> [Texto de origen]:
________________________________________
Todo el Año Sacerdotal ha querido ser, según las palabras de convocación, un año “para favorecer esta tensión de los sacerdotes hacia la perfección espiritual, de la cual depende sobre todo la eficacia de su ministerio  y “para hacer que se perciba cada vez más la importancia del papel y de la misión del sacerdote en la Iglesia y en la sociedad contemporánea”. Es por ello por lo que desde el principio este año especial ha querido ser un año positivo y propositivo en el que la Iglesia ha querido decir, sobre todo a los sacerdotes, pero también a todos los cristianos, que ama a sus sacerdotes, que los admira y reconoce con gratitud su trabajo pastoral y su testimonio de vida. Ha querido ser asimismo una ocasión para un intensa profundización de la identidad sacerdotal, de la teología del sacerdocio católico y del sentido extraordinario de la vocación y de la misión de los sacerdotes en la Iglesia y en la sociedad. Un año de oración de los sacerdotes, con los sacerdotes y para los sacerdotes. Un año de celebraciones religiosas y publicas, que condujesen al pueblo, a las comunidades locales, a rezar, a meditar, a festejar y a presentar el justo homenaje y apoyo a sus sacerdotes.

Sin embargo, durante este año se hizo necesario, por diversas circunstancias y de manera ineludible, afrontar con nuevas medidas y procedimientos el gravísimo problema de los abusos sexuales cometidos por algunos sacerdotes, delitos horribles e inaceptables, de los cuales los culpables deberán responder ante Dios y ante los tribunales, también ante los civiles; y al mismo tiempo, la necesidad absoluta de pedir perdón a las víctimas y ofrecerles un justo apoyo. Un año, por tanto, también de penitencia humilde y de purificación.

 

         El Año Sacerdotal ha sido muy bien acogido en toda la Iglesia, especialmente por parte de los sacerdotes y el pueblo de los fieles. Ha sido un año de grandes gracias y ha despertado muchas nuevas esperanzas.

         Quisiera, antes de concluir, subrayar otro aspecto de este año, es decir, la llamada a la urgencia misionera en todo el mundo. Todos nuestros países son ahora tierra de misión en el sentido estricto de la palabra. El Año Sacerdotal ha intentado despertar esta tarea misionera esencial e ineludible confiada a cada presbítero. Es realmente necesario encender en nuestros presbíteros un nuevo fuego, una nueva pasión para alzarse e ir al encuentro de las personas, allí donde viven y trabajan, para llevarles de nuevo el Kerigma, el primer anuncio de la persona de Jesucristo, muerto y resucitado y de su Reino, conduciéndoles a un encuentro personal primero y después comunitario con el Señor. Benedicto XVI, refiriéndose a la situación de nuestros países de secular tradición cristiana, ha dicho: “Debemos reflexionar seriamente sobre el modo en el que hoy podamos realizar una verdadera evangelización, no sólo una nueva evangelización, sino con frecuencia una auténtica primera evangelización. […] No basta que tratemos de conservar a la comunidad creyente, aunque esto es muy importante”, sino que tenemos necesidad de una verdadera misión. No basta acoger a las personas que nos vienen a las parroquias o a las rectorías. Es necesario urgentemente levantarse y andar a la búsqueda, ante todo, de tantísimos bautizados, que se han alejado de la participación a la vida de nuestras comunidades y, después, hacia todos aquellos que poco o nada conocen a Jesucristo. La misión ha renovado siempre a la Iglesia. Lo mismo acontece a los sacerdotes cuando van a la misión. La misión renueva al sacerdote.
________________________________________
> [Información proporcionada]:
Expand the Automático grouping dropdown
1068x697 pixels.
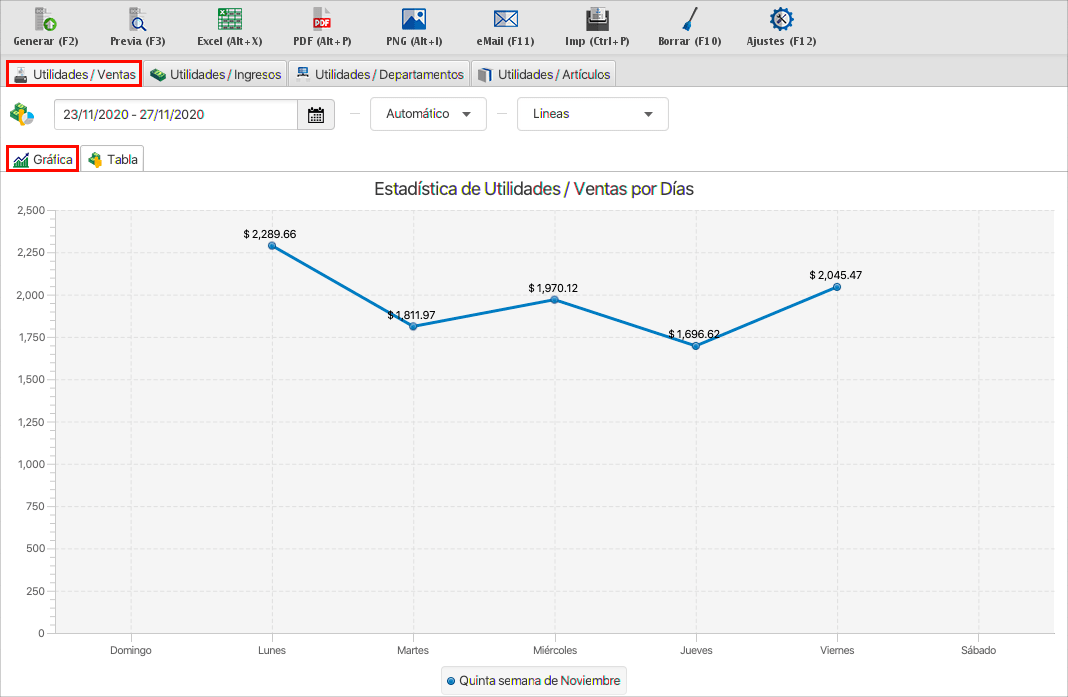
________________________________________
> [Trabajo pendiente]:
1) Reescribe en forma de lista el párrafo del texto de origen que comienza con "Todo el Año Sacerdotal ha querido ser" y conserva sus datos principales.
2) Por favor, indica si cada afirmación coincide con el texto de origen y responde sí o no, citando las palabras que lo deciden:
(a) El Año Sacerdotal fue bien acogido, especialmente por los sacerdotes y los fieles.
(b) Basta con acoger a quienes acuden a las parroquias.
(c) Los culpables de abusos deberán responder solo ante Dios.
3) Cita sin cambios el pasaje del texto de origen que arranca con las palabras "El Año Sacerdotal ha sido" y acaba con "muchas nuevas esperanzas.".

> [Respuestas]:
1)
- Según la convocatoria, buscó favorecer la tensión de los sacerdotes hacia la perfección espiritual, de la que depende sobre todo la eficacia de su ministerio.
- También buscó que se percibiera cada vez más la importancia del papel y de la misión del sacerdote en la Iglesia y en la sociedad contemporánea.
- Fue un año positivo y propositivo. En él la Iglesia dijo, sobre todo a los sacerdotes y también a todos los cristianos, que los ama, los admira y reconoce con gratitud su trabajo pastoral y su testimonio de vida.
- Fue ocasión para profundizar en la identidad sacerdotal, en la teología del sacerdocio católico y en el sentido de la vocación y de la misión de los sacerdotes en la Iglesia y en la sociedad.
- Fue un año de oración de los sacerdotes, con ellos y por ellos.
- Fue un año de celebraciones religiosas y públicas para que el pueblo y las comunidades locales rezaran, meditaran y festejaran, y para que rindieran homenaje y apoyo a sus sacerdotes.

2)
(a) Sí: "ha sido muy bien acogido en toda la Iglesia, especialmente por parte de los sacerdotes y el pueblo de los fieles"
(b) No: "No basta acoger a las personas que nos vienen a las parroquias o a las rectorías."
(c) No: "los culpables deberán responder ante Dios y ante los tribunales, también ante los civiles"

3)
El Año Sacerdotal ha sido muy bien acogido en toda la Iglesia, especialmente por parte de los sacerdotes y el pueblo de los fieles. Ha sido un año de grandes gracias y ha despertado muchas nuevas esperanzas.